A defining term of the NCAA Tournament selection process -- "quality win" -- was just redefined. The men's basketball selection committee met in Chicago July 11-13 and voted to change its selection and seeding guidelines to balance neutral-site and road-game outcomes on the committee's team sheets. Those sheets comprise the data tree to build the bracket, so this is significant decision.
"Effective with the 2017-18 season, team sheets will place greater emphasis on where the games are played rather than the ranking of each opponent," the NCAA said.
Calls for more emphasis on road games have been made by analysts to the committee for years. The committee will be "placing greater emphasis on winning road games."
Team sheets have been highlighted by a four-column separation of wins, losses and location. Now those four columns will have overlapping rankings, depending on where games were played. Here's how it breaks down (all references to rankings are RPI numbers):
- Column 1: Home games against teams ranked 1-30, neutral games vs. top-50 teams, road games against top-75 teams
- Column 2: Home games against teams ranked 31-75, neutral games vs. 51-100, road games vs. 76-135
- Column 3: Home games against teams ranked 76-160, neutral games vs. 101-200, road games vs. 136-240
- Column 4: Home games against teams ranked 161-351, neutral games vs. 201-351, road games vs. 241-351
There are critics of having any type of cutoff in a ranking system (example: the difference between beating the 30th-ranked team at home vs. the 31st-ranked team at home is negligible). But with the new system, beating the 68th-ranked team on the road will carry as much weight as beating the 24th-ranked team at home and potentially could lead to more at-large bids, and better seeds, for smaller programs.
"We consulted with experts within the coaching and analytics fields who looked at historical data, based on winning percentages by game location, to come up with these dividing lines within each of the columns," Mark Hollis, Michigan State's athletic director, and the outgoing committee chair, said. "The emphasis of performing well on the road is important, as was the need for teams not to be penalized as much for road losses. Beating elite competition, regardless of the game location, will still be rewarded, but the committee wanted the team sheets to reflect that a road game against a team ranked 60th is mathematically more difficult and of higher quality than a home game versus a team ranked 35th. We feel this change accomplishes that."
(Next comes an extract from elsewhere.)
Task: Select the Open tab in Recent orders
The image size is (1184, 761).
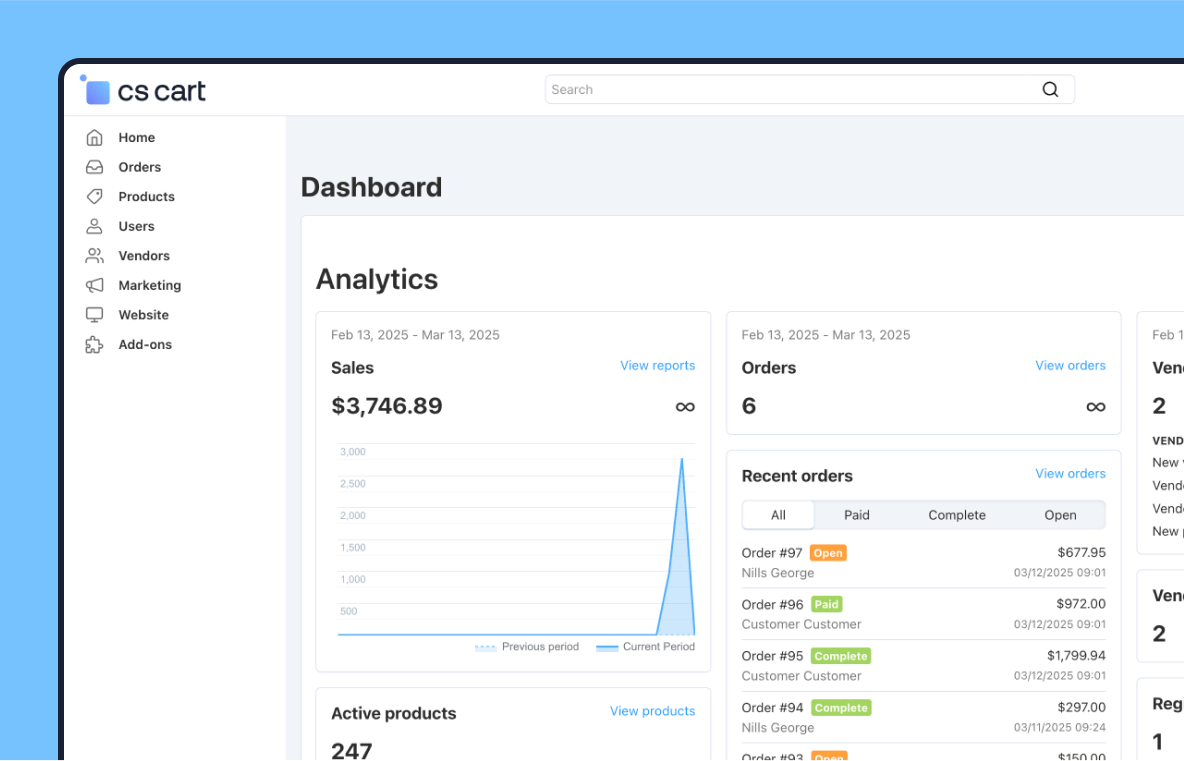Action: point(1060,514)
It's a huge step for mid-majors, schools forced to play more road games than the majority of teams from conferences that annually land four or more tournament bids.
"It also puts an emphasis on losses," an NCAA source who was in the room in Chicago told CBS Sports. "If you look at Monmouth from a couple of years ago, they were dinged for losing games against teams in the 200s on the road. Now, in the current system, those teams would be in the third column now instead of the fourth. It's not just the wins, but where those losses -- which show in up red on the team sheets -- land in the columns."
Monmouth missed the NCAA Tournament in 2015 despite owning many neutral and road wins over power-conference teams (including victories over Notre Dame and USC). Under these guidelines, it's the Hawks may have landed an at-large bid.
An NCAA source also told CBS Sports that KenPom.com's offensive and defensive efficiency numbers could be added to the team sheets this season. It's merely a matter of pinching the software to allow it to graft that data from KenPom.com.
There is one anticipated change that didn't happen in Chicago: removal of the RPI as the primary ranking source. It's the data point that builds team sheets, and has been criticized for as outdated and manipulated by savvy schedulers. The NCAA notes in its press release that there is a "likelihood of a new metric being in place for the 2018-19 season." The NCAA will attempt to run a composite ranking system, plus a separate, unique, independent formula next season as test run behind the scenes. Think of it like a dress rehearsal: the NCAA wants to see how a composite metric and how its individual ranking system performs vs. other established metrics before signing off on an overhaul.
"The bottom line is we recognize the need to continue using more modern metrics and the need to make those more front and center in the sorting of data for the selection and seeding process," senior vice president of NCAA basketball Dan Gavitt said. "However, it's also critical to have a long-term solution that is tested in real time, so we can roll something out that we have complete confidence in, is mathematically sound and is acceptable in every stakeholder's eyes."
The movement to introduce more modern metrics into the evaluation process. The NCAA is motivated to evolve its selection process, but wants to be certain it has an accurate metric (or composite) before it downgrades the RPI.